◆ **Источник**:
О «реализме» в живописи и литературе впервые заговорили в середине XIX в. Французские критики и авторы произведений, желая обозначить и обобщить те отличавшиеся явной новизной художественные тенденции, которые воспринимались ими, по словам г. Курбе, как «по сути своей демократическое искусство»[31], назвали эти тенденции «реализмом» и, воспользовавшись данным объединяющим именем, противопоставили их пришедшим в упадок классической и романтической школам. Однако, быстро превратившись в модное словечко с довольно расплывчатым содержанием, уже через несколько лет после его провозглашения «реализм» стал мишенью для пародистов и комедиографов и поводом для ироничных высказываний самих «реалистов» и их журналистско-критического окружения. «Что до реализма, я считаю это слово одной из лучших шуток нашей эпохи… – писал в 1855 г. Ж. Шанфлери, пятью годами ранее в статье, посвященной картине г. Курбе «Похороны в Орнане», первым употребивший данный термин в эстетическом контексте и подразумевавший сначала некий оригинальный его смысл, – Долгое время мне мешала воспользоваться этим ярлыком моя искренность: я не верю в него. Реализм стар как мир, реалисты существовали во все века…»[32].

◆ **Извлечённые данные**:

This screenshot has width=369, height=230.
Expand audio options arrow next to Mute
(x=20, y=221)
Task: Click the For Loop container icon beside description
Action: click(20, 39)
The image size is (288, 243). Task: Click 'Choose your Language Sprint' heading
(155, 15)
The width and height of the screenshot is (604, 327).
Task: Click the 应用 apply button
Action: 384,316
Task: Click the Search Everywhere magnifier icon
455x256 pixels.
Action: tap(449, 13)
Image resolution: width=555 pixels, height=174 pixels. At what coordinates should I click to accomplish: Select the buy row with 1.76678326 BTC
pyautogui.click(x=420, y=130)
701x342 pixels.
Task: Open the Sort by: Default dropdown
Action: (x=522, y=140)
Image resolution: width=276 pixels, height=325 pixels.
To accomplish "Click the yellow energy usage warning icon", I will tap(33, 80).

...

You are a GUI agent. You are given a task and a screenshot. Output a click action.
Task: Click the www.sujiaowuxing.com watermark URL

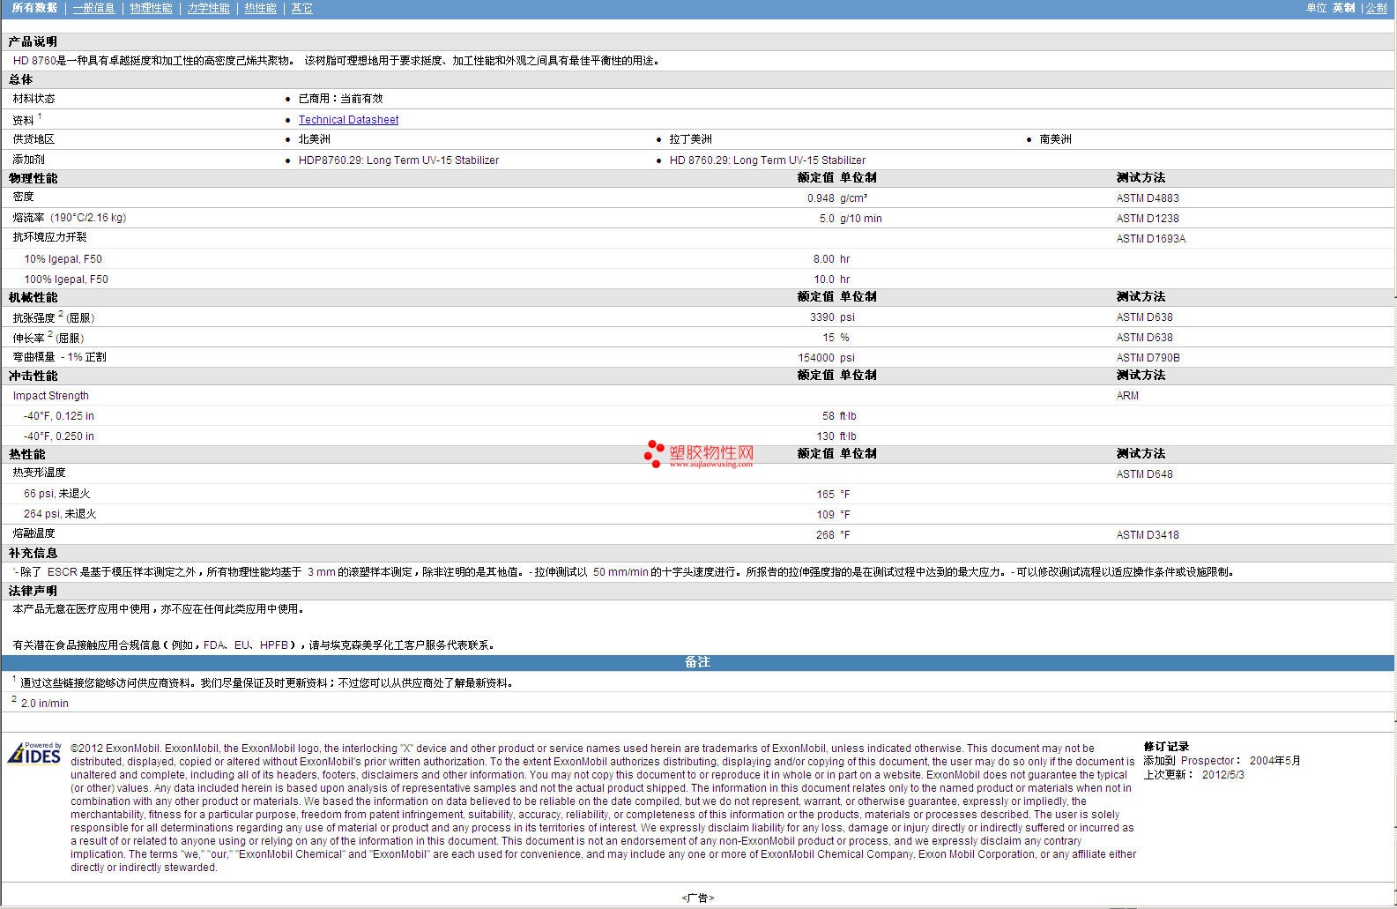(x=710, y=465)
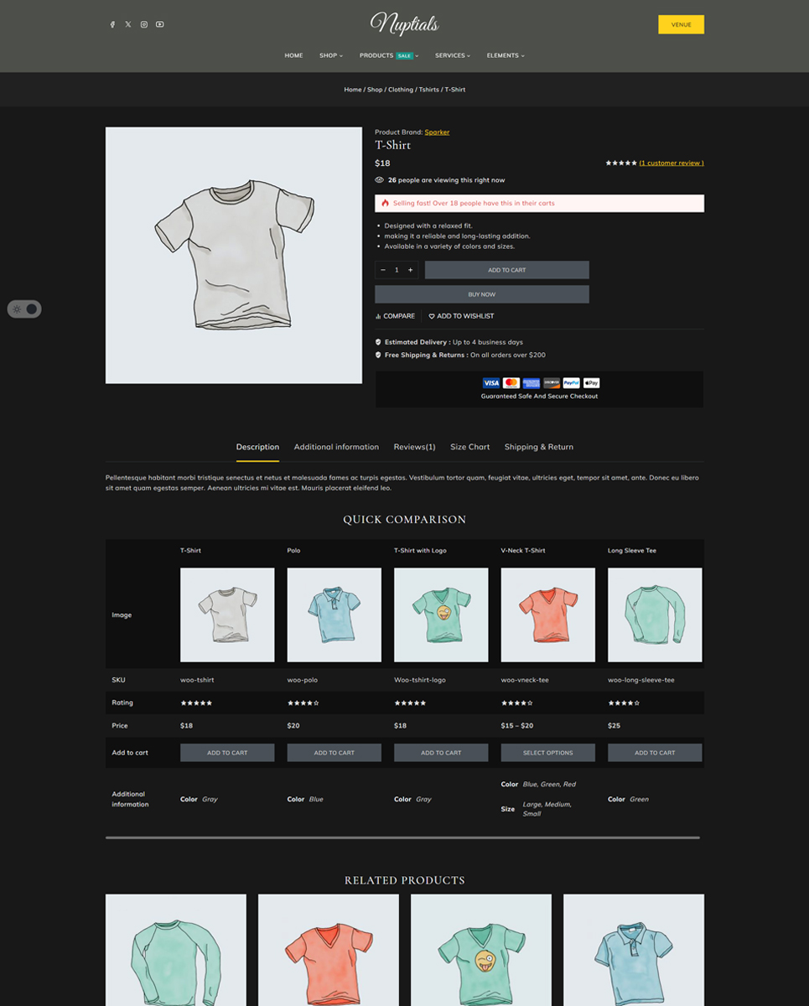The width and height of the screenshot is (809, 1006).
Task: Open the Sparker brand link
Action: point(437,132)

◆ **Условия задания**:
1/ Пожалуйста, верните без изменений строки записей: от строки с «Image resolution: width=276» до строки с «will tap(33, 80).» включительно.
2/ Допишите текст о появлении понятия «реализм» в живописи и литературе XIX века, начав сразу после его последнего предложения.
Текст и записи не связаны друг с другом.

◆ **Готовые решения**:
1/
Image resolution: width=276 pixels, height=325 pixels.
To accomplish "Click the yellow energy usage warning icon", I will tap(33, 80).

2/
И все-таки, несмотря на то, что и сегодня, не слишком вдаваясь в «подробности», часто говорят о ренессансном, барочном и даже античном реализме, о реализме социалистическом и магическом, о неореализме и вообще о некой реалистичности как таковой, именно эпоху Шанфлери, т. е. середину позапрошлого столетия, можно считать не только началом истории данного понятия, но и тем периодом европейской культуры, который, «завершая»[33], прежде всего, современную ему литературу – Стендаля, Бальзака, Теккерея, Диккенса, Пушкина и других писателей – породил сущностный признак этой «реалистичности как таковой». Сама по себе обыденная или философская вера в существующую вне субъекта, не зависящую от него объективность, в способность человеческой мысли объективировать свою или чужую субъективность, в возможность усмотрения некоего не очевидного «логоса» этой объективности и, в аристотелевском смысле, его миметического отображения в произведении искусства, будучи необходимым и достаточным условием для авторской объективистской художественной позиции, еще однозначно не предполагает позицию «реалистическую». Ибо нет «реалистичности вообще», а «реалистичность как таковая» является продуктом именно своей эпохи, наполнившей в середине XIX в. реставрированные критические идеи Просвещения совершенно новым, позитивистско-социологическим, содержанием и давшей тем самым «реализму» («критическому реализму») выраженное и высказанное эстетическое измерение, тот основополагающий признак, которым с тех пор наделяли и наделяют и все другие, предшествующие и последующие, «реализмы».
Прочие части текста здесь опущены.